- Opening Delimiter -

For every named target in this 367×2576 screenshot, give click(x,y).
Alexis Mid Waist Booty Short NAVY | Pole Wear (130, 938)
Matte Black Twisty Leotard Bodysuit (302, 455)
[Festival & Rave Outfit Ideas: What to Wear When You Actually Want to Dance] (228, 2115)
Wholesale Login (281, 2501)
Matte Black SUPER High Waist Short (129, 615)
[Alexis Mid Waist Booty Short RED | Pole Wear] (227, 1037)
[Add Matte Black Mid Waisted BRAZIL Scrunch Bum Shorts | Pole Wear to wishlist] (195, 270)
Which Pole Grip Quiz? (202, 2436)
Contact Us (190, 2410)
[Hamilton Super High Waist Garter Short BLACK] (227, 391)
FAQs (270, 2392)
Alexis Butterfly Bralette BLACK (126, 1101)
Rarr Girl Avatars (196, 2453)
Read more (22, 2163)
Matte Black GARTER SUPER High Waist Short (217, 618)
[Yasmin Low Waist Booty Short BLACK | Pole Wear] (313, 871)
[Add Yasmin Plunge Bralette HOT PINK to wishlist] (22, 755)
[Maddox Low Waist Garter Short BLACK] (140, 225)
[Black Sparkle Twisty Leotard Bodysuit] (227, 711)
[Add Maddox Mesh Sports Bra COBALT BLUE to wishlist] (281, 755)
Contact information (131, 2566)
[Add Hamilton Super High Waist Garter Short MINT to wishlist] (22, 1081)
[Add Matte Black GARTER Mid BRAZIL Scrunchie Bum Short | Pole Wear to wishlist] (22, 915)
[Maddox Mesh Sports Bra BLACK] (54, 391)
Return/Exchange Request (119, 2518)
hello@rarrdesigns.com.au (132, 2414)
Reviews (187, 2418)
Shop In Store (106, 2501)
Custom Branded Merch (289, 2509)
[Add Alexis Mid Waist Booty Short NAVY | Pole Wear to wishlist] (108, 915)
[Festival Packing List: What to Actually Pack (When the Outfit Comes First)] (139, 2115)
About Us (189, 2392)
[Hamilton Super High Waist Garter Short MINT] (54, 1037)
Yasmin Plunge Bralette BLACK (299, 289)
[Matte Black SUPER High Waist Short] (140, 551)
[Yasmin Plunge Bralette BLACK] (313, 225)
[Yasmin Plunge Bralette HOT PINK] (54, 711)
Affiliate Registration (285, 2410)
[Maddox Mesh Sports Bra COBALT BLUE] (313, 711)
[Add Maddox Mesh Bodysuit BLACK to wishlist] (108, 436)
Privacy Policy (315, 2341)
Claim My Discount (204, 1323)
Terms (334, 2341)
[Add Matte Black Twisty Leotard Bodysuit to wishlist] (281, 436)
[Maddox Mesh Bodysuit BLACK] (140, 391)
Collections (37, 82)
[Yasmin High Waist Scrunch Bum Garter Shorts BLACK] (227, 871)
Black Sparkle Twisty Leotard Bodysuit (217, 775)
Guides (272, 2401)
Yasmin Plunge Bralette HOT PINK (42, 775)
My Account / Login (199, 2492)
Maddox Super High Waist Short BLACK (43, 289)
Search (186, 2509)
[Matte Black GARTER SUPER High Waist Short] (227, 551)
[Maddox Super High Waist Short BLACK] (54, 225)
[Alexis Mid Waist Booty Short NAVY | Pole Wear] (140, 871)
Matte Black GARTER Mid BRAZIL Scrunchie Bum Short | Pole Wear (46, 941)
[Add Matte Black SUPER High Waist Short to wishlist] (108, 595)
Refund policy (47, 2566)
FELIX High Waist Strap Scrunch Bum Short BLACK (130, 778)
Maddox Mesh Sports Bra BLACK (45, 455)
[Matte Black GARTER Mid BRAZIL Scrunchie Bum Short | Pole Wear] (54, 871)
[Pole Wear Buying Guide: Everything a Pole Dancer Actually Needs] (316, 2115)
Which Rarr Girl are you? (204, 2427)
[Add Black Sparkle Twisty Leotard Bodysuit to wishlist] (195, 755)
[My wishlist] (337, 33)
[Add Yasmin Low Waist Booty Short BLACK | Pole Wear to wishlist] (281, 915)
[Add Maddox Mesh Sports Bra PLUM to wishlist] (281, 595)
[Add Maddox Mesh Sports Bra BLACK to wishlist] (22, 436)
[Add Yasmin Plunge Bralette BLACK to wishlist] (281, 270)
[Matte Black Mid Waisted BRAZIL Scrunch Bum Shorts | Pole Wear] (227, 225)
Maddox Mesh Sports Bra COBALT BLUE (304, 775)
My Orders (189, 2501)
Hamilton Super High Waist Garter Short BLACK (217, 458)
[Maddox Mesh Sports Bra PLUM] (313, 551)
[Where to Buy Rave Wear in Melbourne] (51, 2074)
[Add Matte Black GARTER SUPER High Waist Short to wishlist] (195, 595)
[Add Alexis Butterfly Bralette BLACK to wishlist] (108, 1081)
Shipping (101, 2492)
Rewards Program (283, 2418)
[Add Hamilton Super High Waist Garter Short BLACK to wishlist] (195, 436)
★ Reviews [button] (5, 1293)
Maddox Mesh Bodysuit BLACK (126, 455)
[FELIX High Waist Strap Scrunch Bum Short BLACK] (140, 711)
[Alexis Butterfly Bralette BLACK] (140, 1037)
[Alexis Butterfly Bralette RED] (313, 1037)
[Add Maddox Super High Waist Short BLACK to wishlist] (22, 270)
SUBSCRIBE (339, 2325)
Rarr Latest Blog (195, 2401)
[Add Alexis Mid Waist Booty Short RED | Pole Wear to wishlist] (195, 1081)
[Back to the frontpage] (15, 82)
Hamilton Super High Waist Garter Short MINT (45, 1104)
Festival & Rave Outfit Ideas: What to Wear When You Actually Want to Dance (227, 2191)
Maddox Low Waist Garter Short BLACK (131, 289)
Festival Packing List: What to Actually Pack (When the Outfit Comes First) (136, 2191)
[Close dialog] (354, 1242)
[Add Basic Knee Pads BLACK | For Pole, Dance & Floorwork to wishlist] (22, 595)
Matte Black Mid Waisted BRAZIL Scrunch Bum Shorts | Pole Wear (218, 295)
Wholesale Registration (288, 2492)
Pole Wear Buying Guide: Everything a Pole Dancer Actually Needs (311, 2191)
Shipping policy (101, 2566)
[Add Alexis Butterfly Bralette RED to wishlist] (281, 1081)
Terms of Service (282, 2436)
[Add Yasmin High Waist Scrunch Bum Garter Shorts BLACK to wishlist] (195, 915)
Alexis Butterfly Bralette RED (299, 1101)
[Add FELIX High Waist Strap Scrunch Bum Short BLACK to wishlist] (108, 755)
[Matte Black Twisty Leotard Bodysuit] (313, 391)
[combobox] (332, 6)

- Closing Delimiter -

_What you need to do_
Using the entries above, give the number of lines that include "Want", with no added words.

_Response area_
2